Directions
Look through the records and copy every line in which "item" appears.

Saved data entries
********

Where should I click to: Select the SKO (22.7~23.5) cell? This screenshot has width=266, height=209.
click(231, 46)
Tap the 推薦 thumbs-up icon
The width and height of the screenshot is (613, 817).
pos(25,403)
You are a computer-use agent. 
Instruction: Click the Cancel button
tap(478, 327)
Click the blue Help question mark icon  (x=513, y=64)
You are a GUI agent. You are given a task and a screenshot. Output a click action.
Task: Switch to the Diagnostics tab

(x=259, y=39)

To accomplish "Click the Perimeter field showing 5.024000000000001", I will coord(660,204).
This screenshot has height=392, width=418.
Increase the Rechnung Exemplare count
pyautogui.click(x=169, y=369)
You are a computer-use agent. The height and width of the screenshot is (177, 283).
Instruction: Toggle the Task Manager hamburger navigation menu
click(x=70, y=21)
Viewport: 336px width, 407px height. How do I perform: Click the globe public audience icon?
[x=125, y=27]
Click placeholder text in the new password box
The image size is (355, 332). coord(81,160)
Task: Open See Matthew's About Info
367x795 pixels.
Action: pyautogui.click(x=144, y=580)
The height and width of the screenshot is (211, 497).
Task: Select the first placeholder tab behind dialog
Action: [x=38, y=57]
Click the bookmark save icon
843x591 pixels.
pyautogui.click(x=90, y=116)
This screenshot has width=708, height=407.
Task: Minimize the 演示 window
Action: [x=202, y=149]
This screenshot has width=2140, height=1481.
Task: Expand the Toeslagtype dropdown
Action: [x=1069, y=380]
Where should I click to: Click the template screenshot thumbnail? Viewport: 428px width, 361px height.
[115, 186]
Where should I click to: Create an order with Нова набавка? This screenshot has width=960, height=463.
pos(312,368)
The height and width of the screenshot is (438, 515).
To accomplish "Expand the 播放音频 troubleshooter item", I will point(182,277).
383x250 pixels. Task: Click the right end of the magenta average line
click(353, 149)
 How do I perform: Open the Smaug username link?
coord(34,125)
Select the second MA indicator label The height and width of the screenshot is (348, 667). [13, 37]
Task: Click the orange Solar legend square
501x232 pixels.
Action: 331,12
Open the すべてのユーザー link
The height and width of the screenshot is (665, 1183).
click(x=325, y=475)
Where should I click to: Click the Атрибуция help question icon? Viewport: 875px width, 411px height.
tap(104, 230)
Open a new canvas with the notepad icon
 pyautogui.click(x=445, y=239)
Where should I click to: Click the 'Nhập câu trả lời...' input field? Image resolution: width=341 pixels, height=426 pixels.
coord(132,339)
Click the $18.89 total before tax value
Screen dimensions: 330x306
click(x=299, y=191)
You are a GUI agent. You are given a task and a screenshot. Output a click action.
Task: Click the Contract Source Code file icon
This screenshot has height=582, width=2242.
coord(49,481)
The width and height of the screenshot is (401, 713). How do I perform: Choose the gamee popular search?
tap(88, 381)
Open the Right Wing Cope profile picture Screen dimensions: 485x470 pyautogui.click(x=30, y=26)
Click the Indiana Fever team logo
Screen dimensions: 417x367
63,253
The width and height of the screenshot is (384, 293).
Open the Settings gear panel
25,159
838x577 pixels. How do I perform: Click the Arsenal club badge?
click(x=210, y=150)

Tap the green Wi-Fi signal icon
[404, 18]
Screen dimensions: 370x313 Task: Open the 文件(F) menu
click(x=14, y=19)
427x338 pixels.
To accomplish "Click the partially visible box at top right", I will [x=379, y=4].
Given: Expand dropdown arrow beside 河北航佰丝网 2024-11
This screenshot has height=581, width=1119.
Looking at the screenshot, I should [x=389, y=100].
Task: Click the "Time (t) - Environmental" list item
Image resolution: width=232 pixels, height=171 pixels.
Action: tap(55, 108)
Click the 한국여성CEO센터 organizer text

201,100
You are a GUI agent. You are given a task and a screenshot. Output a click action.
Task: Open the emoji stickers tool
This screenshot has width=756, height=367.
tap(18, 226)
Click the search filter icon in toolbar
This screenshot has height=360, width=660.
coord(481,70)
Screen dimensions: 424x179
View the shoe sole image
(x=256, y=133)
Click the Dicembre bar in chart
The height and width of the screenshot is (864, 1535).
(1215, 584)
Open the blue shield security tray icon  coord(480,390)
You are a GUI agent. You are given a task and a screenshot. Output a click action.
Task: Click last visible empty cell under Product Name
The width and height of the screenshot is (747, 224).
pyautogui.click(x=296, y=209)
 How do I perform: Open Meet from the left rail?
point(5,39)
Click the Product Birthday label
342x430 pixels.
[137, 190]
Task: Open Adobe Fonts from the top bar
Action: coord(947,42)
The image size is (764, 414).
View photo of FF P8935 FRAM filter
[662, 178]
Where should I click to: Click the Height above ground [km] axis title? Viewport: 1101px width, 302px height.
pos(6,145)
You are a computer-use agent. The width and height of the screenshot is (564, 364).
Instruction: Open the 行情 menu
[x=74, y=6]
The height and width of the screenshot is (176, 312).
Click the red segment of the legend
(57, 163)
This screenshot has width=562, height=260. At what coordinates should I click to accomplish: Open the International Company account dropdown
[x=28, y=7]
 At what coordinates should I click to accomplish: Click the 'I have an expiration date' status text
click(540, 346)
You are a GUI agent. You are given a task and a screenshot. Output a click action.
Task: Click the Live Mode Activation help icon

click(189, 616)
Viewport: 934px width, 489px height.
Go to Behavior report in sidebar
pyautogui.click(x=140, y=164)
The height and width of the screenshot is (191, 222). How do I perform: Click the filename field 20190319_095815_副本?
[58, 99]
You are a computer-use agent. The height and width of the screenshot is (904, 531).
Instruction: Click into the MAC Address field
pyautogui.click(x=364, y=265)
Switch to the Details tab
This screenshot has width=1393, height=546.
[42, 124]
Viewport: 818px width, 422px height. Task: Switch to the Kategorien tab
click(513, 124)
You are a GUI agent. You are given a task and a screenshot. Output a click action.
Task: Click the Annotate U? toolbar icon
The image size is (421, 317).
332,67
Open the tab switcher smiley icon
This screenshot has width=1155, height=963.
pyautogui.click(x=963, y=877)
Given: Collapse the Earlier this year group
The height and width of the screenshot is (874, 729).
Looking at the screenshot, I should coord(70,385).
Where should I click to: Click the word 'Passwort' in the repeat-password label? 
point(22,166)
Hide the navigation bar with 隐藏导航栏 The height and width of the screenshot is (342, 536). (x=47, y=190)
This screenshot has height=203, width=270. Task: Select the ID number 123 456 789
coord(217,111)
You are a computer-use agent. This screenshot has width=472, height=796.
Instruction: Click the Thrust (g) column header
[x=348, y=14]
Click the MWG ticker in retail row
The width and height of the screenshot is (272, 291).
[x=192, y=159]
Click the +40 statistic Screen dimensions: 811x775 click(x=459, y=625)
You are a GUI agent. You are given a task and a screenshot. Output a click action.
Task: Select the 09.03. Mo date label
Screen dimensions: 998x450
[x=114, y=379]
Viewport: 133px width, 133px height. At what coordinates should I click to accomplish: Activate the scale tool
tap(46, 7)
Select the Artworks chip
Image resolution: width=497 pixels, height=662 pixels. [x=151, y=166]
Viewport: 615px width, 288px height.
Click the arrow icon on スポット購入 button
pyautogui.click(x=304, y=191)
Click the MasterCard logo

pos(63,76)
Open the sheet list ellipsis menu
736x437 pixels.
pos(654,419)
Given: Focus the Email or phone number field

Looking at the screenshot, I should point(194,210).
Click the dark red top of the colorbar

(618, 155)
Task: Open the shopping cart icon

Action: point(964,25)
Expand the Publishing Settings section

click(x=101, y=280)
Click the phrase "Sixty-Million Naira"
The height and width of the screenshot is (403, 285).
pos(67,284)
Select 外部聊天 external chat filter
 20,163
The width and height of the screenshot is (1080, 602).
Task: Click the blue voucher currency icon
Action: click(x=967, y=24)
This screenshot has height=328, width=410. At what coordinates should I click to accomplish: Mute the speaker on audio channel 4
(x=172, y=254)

********

Result of this exercise
To accomplish "Expand the 播放音频 troubleshooter item", I will point(182,277).
Task: Click the "Time (t) - Environmental" list item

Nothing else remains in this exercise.